If possible, I would love to set the first date to be October 1st instead of January 1st.
Any help you can provide will be greatly appreciated.
EDIT: I felt like I should add some context. I want to plot an NHL player's performance over the course of a season which starts in October and ends in April. To add to this, I would like to facet the plots by each season which is a separate column in my data frame. Because I want to compare cumulative performance over the course of the season, I believe that I need to remove the year portion, but maybe I don't; as I indicated, I struggle with dates in R. What I am looking to accomplish is a plot that compares cumulative performance over relative dates by season and have the x-axis start in October and end in April.

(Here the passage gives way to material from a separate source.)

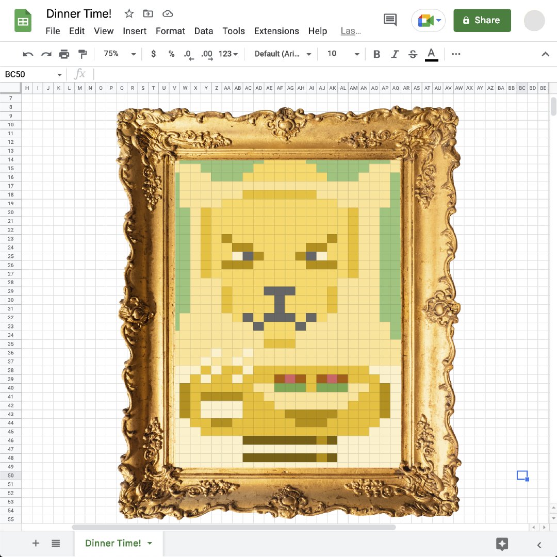Toggle bold formatting
Screen dimensions: 557x557
click(376, 54)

> d = as.Date("2003-10-09", format="%Y-%m-%d")
> format(d, "%m-%d")
[1] "10-09"
Is this what you are looking for?
library(ggplot2)
## make up data for two seasons a and b
a = as.Date("2010/10/1")
b = as.Date("2011/10/1")
a.date <- seq(a, by='1 week', length=28)
b.date <- seq(b, by='1 week', length=28)
## make up some score data
a.score <- abs(trunc(rnorm(28, mean = 10, sd = 5)))
b.score <- abs(trunc(rnorm(28, mean = 10, sd = 5)))
## create a data frame
df <- data.frame(a.date, b.date, a.score, b.score)
df
## Since I am using ggplot I better create a "long formated" data frame
df.molt <- melt(df, measure.vars = c("a.score", "b.score"))

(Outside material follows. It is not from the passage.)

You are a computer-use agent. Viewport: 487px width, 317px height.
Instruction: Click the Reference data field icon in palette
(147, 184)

levels(df.molt$variable) <- c("First season", "Second season")
df.molt
Then, I am using ggplot2 for plotting the data:
## plot it
ggplot(aes(y = value, x = a.date), data = df.molt) + geom_point() +
geom_line() + facet_wrap(~variable, ncol = 1) +
scale_x_date("Date", format = "%m-%d")
If you want to modify the x-axis (e.g., display format), then you'll probably be interested in scale_date.
You have to remember Date is a numeric format, representing the number of days passed since the "origin" of the internal date counting :
> str(Date)
Class 'Date' num [1:10] 14245 14360 14475 14590 14705 ...
This is the same as in EXCEL, if you want a reference. Hence the solution with format as perfectly valid.
Now if you want to set the first date of a year as October 1st, you can construct some year index like this :
redefine.year <- function(x,start="10-1"){
year <- as.numeric(strftime(x,"%Y"))
yearstart <- as.Date(paste(year,start,sep="-"))
year + (x >= yearstart) - min(year) + 1
}
Testing code :
Start <- as.Date("2009-1-1")
Stop <- as.Date("2011-11-1")
Date <- seq(Start,Stop,length.out=10)
data.frame( Date=as.character(Date),
year=redefine.year(Date))
gives
Date year
1 2009-01-01 1
2 2009-04-25 1
3 2009-08-18 1
4 2009-12-11 2
5 2010-04-05 2
6 2010-07-29 2
7 2010-11-21 3
8 2011-03-16 3
9 2011-07-09 3
10 2011-11-01 4